__Required task 1__: Transcribe the portion of the anthology description below, starting with "Christmas magic is" and going on through "not letting go.".
__Required task 2__:
Answer the following questions using the anthology description below.
(a) When was the anthology originally released?
(b) In which city's snowy streets of the Gilded Age are some of the stories set?
(c) What does Louisa Ward's friend beg her to do?

❄️❄️ HOW THE DUKES STOLE CHRISTMAS ❄️❄️
A Holiday Romance Anthology with Tessa Dare, Sophie Jordan & Joanna Shupe
Originally released, Christmas 2018
Now in paperback!
Christmas magic is in the air... From the ballrooms of London, to abandoned Scottish castles, to the snowy streets of Gilded Age New York, four bestselling authors whip up some unforgettable romance...with a little help from some enchanted shortbread.
"Meet Me in Mayfair" by Tessa Dare
Louisa Ward needs a Christmas miracle. Unless she catches a wealthy husband at the ball tonight, the horrid, heartless Duke of Thorndale will evict her family from their beloved Mayfair home. But when her friend begs to switch dance cards, Louisa finds herself waltzing with the enemy: the horrid, heartless—and unexpectedly handsome—Thorndale himself. Now the duke's holding her future in his hands...and he's not letting go.

__Rows__:
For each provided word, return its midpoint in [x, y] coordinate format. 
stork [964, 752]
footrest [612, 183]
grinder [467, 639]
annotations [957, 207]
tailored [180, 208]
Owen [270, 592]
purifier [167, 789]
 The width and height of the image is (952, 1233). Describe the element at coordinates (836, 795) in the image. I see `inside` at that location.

__Task answer 1__:
Christmas magic is in the air... From the ballrooms of London, to abandoned Scottish castles, to the snowy streets of Gilded Age New York, four bestselling authors whip up some unforgettable romance...with a little help from some enchanted shortbread.
"Meet Me in Mayfair" by Tessa Dare
Louisa Ward needs a Christmas miracle. Unless she catches a wealthy husband at the ball tonight, the horrid, heartless Duke of Thorndale will evict her family from their beloved Mayfair home. But when her friend begs to switch dance cards, Louisa finds herself waltzing with the enemy: the horrid, heartless—and unexpectedly handsome—Thorndale himself. Now the duke's holding her future in his hands...and he's not letting go.

__Task answer 2__:
(a) Christmas 2018.
(b) New York.
(c) To switch dance cards.